Substantive equality for disabled learners in state provision of basic education: A commentary on Western Cape Forum for Intellectual Disability v Government of the Republic of South Africa

Authors Charles Ngwena, Loot Pretorius

ISSN: 1996-2126
Affiliations: Professor of Law, University of the Free State
Source: South African Journal on Human Rights, Volume 28 Issue 1, 2012, p. 81 – 115

Abstract

Disabled learners are a protected group with rights to equality and basic education under the Constitution. Taking substantive equality and the right to basic education seriously requires the state, especially, to commit significant resources and take positive measures to ensure that the education system adequately accommodates the needs of disabled learners. However, the historical exclusion and marginalisation of disabled people from the education system, the finite nature of economic resources and the fact that socio-economic rights are generally realisable incrementally, can easily provide the state with excuses rather than valid justifications for not meeting the learning needs of disabled learners. This is even more so, if disability is understood as something intrinsic to the disabled learner rather than something that also implicates the larger education system and socio-economic environment.

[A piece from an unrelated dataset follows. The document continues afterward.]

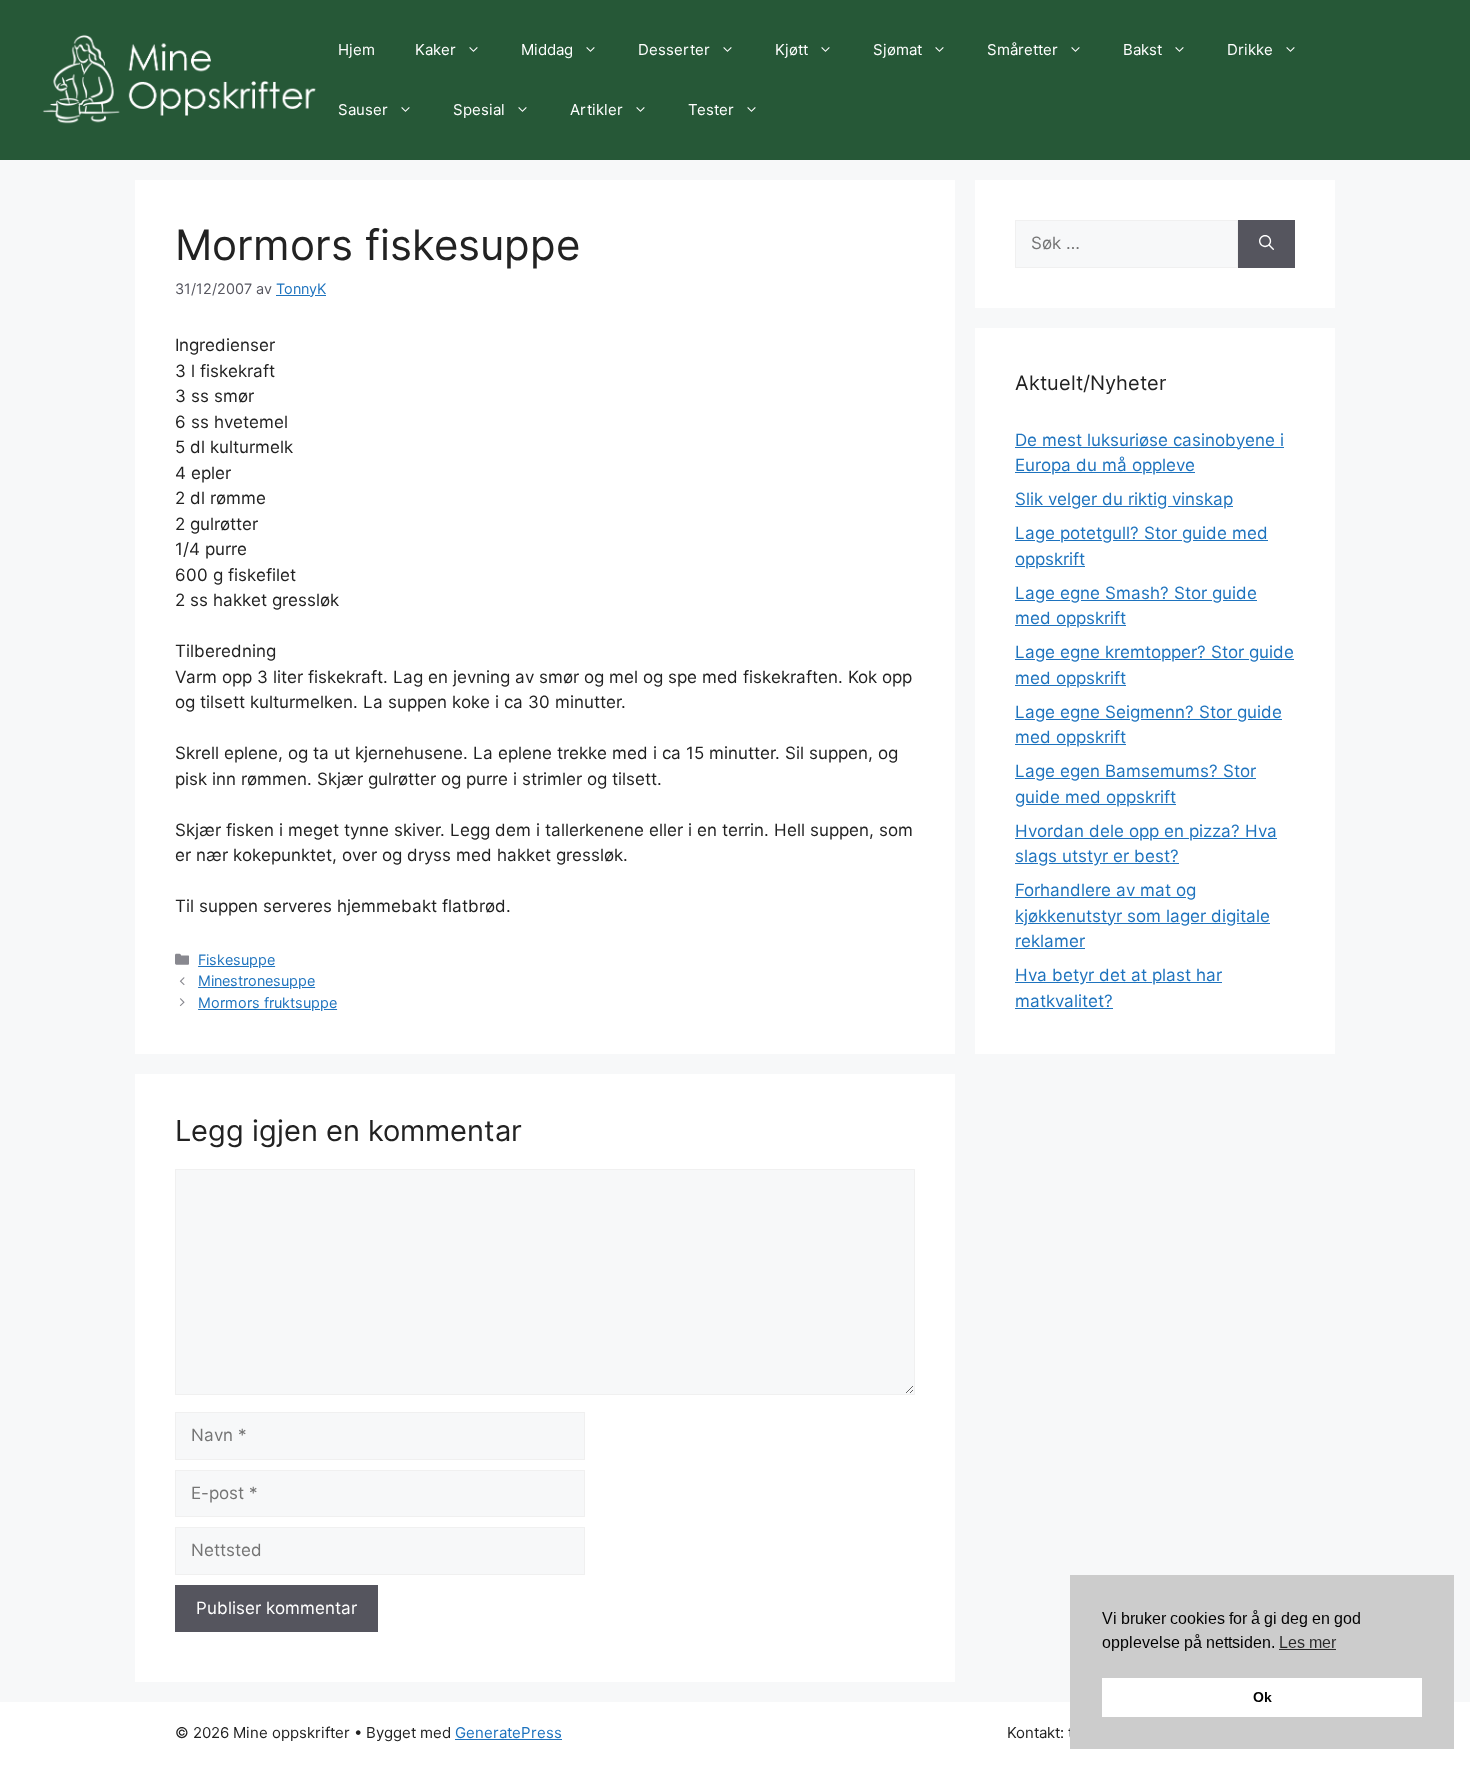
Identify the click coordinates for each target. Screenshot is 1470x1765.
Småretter (1022, 49)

The aim of this article is two-fold. Firstly, it uses the decision of the Western Cape High Court in Western Cape Forum for Intellectual Disability v Government of the Republic of South Africa (2010) as an opportunity for interrogating the relationship between substantive equality and socio-economic rights as well as the relationship between the state and its obligations towards private ‘partners’ in the discharge of its socio-economic obligations through the use of so-called state ‘subsidies’. Secondly, and more broadly, the article uses the education policy that was challenged in Western Cape Forum to highlight that disability is a severe site of discrimination. Even in post-apartheid South Africa, where the Constitution protects the equality rights of disabled people, it is easy for state policy that claims to be advancing a transformative agenda to paradoxically become an instrument for giving legitimacy to a disabling discourse. Ultimately, it is argued that when dealing with disability, equality jurisprudence needs a transformative theory of difference in order to guarantee inclusive citizenship.